Here we describe MySql tables used by locust and their columns. Tables design was borrowed from ASPseek.

wordurl

This table keeps the database dictionary.

word
Word itself in the unicode.
word_id
The word numerical handle.

urlword

This table keeps information about all encountered URLs, both indexed and not indexed yet which match conditions specified in configuration files.

url_id
ID of URL.
site_id
ID of site, refers to sites.site_id.
deleted
Set to 1 if server returned an error.
url
URL itself.
next_index_time
Time of next indexing in seconds from UNIX epoch.
status
HTTP status returned by server or 0 if document has not been indexed yet.
crc
MD5 checksum of document.
last_modified
"Last-Modified" field in the HTTP header.
etag
"ETag" field in the HTTP header.
last_index_time
Time of last indexing in seconds from UNIX epoch.
referrer
ID of URL which first referred this URL.
tag
Arbitrary tag.
hops
Depth of URL in hyperlink tree.
redir
URL ID, where current URL is redirected or 0 if this URL is not redirected.
origin
Set to 0 for the original, 1 for a clone.

urlwordsNN (where NN is 2-digit number from 00-15)

These tables contain additional info about existing indexed URLs. Number NN in table name is URL_ID mod 16.

deleted
Set to 1 if server returned an error.
wordcount
Count of unique words in the indexed part of URL.
totalcount
Total count of words in the indexed part of URL.
content_type
Content-Type HTTP header returned by server.
charset
Document charset taken from Content-Type HTTP header or META.
title
First 128 characters from pages title.
txt
First 255 characters from page body, stripped from HTML tags.
docsize
Total size of URL.
keywords
First 255 characters from page keywords.
description
First 100 characters from page description.
lang
Not used now.
words
Zipped content of URL.
hrefs
Sorted array of outgoing href IDs from this URL.
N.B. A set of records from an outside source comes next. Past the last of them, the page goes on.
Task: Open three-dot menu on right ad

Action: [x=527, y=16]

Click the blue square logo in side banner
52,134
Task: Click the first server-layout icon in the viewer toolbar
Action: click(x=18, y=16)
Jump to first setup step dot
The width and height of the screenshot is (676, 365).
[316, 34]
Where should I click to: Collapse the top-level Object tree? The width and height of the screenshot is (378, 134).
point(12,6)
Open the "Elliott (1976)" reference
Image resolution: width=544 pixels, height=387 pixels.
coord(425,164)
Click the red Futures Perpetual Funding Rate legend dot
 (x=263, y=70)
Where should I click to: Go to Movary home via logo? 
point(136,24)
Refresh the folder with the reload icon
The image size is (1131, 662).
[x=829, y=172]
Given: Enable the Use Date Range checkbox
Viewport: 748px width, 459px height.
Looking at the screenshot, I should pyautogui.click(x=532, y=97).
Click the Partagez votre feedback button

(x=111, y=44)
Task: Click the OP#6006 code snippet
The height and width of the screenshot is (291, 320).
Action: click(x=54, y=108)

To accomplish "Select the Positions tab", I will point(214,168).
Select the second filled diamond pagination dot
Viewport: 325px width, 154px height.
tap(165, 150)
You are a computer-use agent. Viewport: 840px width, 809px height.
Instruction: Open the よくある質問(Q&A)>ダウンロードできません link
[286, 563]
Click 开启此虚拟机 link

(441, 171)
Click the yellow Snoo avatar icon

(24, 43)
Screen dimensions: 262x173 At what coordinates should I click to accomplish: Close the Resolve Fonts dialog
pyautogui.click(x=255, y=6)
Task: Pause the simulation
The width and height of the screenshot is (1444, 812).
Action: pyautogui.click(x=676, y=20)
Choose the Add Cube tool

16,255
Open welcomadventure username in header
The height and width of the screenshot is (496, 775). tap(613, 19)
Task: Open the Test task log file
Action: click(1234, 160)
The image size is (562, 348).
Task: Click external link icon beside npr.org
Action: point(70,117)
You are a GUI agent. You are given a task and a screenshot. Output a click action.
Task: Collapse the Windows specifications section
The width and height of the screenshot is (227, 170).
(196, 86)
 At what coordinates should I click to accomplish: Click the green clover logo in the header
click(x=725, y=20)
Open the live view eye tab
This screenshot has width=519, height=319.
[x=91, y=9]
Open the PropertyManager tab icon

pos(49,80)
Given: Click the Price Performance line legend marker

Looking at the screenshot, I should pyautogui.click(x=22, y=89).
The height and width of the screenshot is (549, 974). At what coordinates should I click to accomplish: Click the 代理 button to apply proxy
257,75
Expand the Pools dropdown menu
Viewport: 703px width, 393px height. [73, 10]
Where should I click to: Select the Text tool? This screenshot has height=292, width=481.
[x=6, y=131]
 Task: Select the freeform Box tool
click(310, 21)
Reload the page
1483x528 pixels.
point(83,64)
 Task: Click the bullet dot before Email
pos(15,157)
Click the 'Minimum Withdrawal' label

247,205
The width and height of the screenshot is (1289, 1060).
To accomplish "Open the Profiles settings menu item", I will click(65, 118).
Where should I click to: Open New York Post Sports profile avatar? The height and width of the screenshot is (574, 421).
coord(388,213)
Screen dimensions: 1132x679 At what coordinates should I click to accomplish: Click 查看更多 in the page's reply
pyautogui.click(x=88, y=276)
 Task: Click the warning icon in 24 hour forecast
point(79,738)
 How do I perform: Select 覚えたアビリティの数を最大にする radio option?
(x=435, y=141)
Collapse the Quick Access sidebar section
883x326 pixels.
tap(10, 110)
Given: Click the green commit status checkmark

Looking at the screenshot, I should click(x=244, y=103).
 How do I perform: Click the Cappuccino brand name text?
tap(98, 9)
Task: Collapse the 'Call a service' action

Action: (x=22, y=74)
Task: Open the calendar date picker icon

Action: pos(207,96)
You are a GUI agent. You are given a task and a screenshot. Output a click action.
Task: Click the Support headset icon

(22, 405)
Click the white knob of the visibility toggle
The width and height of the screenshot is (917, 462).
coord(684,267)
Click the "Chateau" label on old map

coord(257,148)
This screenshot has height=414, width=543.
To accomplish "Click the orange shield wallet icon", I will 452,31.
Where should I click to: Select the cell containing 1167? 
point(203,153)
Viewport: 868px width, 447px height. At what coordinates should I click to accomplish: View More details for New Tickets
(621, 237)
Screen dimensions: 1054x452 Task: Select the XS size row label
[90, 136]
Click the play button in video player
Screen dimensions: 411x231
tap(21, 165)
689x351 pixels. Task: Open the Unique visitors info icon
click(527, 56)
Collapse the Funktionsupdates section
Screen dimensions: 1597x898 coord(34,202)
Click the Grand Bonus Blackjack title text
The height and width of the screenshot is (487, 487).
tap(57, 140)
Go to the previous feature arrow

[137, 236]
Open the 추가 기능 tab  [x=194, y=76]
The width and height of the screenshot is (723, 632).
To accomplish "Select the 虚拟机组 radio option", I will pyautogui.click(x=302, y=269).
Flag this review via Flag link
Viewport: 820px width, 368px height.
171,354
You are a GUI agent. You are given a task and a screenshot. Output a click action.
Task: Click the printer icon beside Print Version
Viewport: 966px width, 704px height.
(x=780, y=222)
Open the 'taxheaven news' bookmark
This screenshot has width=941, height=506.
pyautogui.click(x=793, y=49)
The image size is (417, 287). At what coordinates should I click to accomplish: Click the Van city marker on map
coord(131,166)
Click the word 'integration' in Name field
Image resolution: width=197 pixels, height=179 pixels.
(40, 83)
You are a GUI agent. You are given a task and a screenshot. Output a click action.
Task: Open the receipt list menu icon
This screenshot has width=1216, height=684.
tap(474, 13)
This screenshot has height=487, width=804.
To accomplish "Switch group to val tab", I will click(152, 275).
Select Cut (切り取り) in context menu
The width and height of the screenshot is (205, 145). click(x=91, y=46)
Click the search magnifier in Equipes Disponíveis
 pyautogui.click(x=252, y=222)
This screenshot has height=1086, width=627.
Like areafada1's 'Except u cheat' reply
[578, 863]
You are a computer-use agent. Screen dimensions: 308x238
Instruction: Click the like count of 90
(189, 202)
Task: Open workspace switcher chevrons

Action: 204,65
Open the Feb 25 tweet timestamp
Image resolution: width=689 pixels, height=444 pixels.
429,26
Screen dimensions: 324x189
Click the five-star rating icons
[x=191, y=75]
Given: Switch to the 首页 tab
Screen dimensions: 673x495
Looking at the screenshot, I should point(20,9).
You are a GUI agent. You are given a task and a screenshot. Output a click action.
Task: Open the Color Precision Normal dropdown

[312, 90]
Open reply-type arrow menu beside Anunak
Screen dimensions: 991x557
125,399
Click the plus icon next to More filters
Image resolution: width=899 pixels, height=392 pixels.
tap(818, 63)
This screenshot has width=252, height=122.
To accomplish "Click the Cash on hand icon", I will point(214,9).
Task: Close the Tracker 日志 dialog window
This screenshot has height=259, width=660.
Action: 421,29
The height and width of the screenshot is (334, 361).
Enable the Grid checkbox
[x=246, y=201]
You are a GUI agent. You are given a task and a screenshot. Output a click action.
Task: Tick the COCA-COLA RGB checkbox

In the first 4 bytes (size of unsigned), the blob field words contains the size of the uncompressed document content or the value 0xFFFFFFFF if the content is stored uncompressed (this may happen if the compressed content is longer than the uncompressed one or if compression fails). The rest of the blob contains compressed or uncompressed content.

robots

This table contains information parsed from robots.txt file for each site.

hostinfo
Host name.
path
Path to exclude from indexing.

sites

This table contains IDs for all indexed sites.

site_id
ID of site.
site
Site name with protocol, like http://www.my.com/.

stat

This table contains information about query statistics for each completed query.

addr
IP address of computer, from which query was requested.
proxy
IP address of proxy server, through which query was requested.
query
Query string.
ul
URL limit used to restrict the query.
sp
Web spaces used to restrict the query.
site
Site ID used to restrict the query.
np
Results page number requested.
ps
Results per page.
sites
Number of found sites matching query.
urls
Number of found URLs matching query.
start
Query processing start in seconds from UNIX epoch.
finish
Query processing finish in seconds from UNIX epoch.
referer
URL of web page from which query was requested.